What You Need To Know

  • The first National Women Right’s Convention was held in Worcester 171 years ago

  • Pretty Powerful: 100 years of Voting & Style includes 36 outfits and accessories

  • Eight outfits were made in Worcester 

  • The exhibit opens to the public on Tuesday with special preview times Thursday-Saturday

 

“Clothes are really powerful to enter the past," Charlotte Haller, historian behind the Pretty Powerful exhibit, said. "You can imagine the woman that wore that dress and suit, you can think about the world that she walked through while wearing those clothes."

It’s why the Worcester Historical Museum is using fashion to celebrate the 100th anniversary of women winning the right to vote. Some of movement was local. The first National Women Right’s Convention was held in Worcester 171 years ago.

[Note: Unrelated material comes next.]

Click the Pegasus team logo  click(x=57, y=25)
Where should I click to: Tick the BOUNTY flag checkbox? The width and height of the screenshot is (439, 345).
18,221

“Worcester has been an important piece of the story of understanding Women’s Rights," Haller said. 

The exhibit includes outfits made and worn by people who were born in other countries and came to Worcester.

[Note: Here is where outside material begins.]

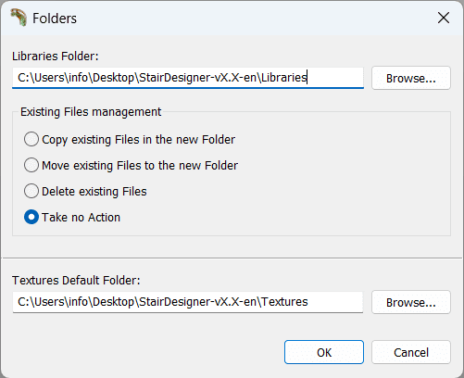Screen dimensions: 464x378
Task: Click inside the Libraries Folder path field
Action: (x=188, y=78)
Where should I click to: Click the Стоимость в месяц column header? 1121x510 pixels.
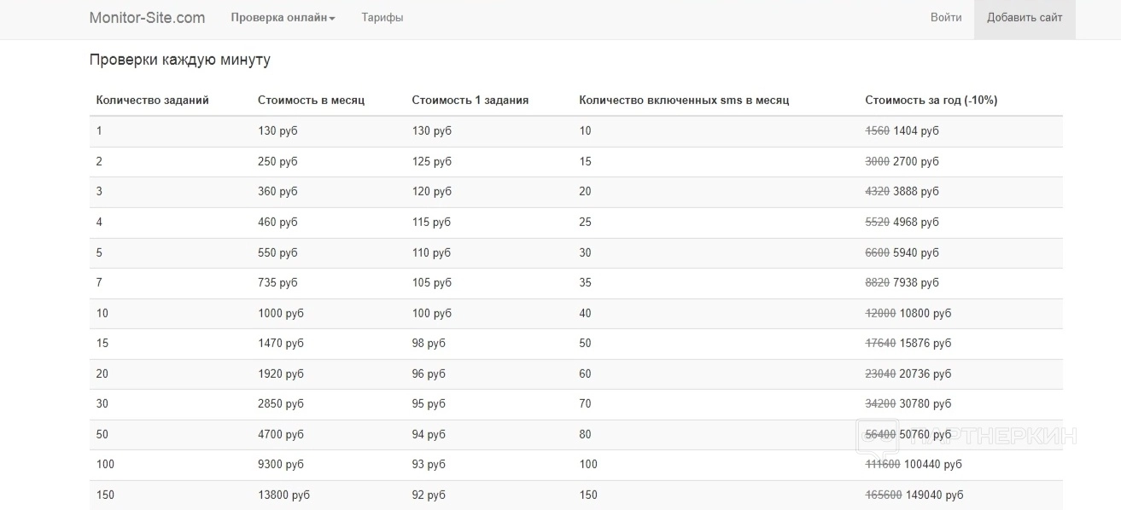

They’re reminders Black and immigrant women didn’t win the right to vote until years later. And voting rights continue to be a topic of debate, even now as federal leaders look at bills to make it easier to register to vote and vote by mail.

“I’m really elated to part of this project, really celebrating how far we have come as women and how far we still need to go," Efua Dufu, a contributor to the Pretty Powerful exhibit, said.

Haller says more women are voting in elections, but they're still lagging behind men when its comes to holding political office.

The exhibit opens to the public on Tuesday, Oct. 26.

There are special preview times on Thursday and Friday (Oct. 21-22) from 12 p.m. to 4 p.m. and on Saturday, Oct. 23, from 12 p.m. to 6 p.m. People must sign up for the preview time slots. Tickets are available here.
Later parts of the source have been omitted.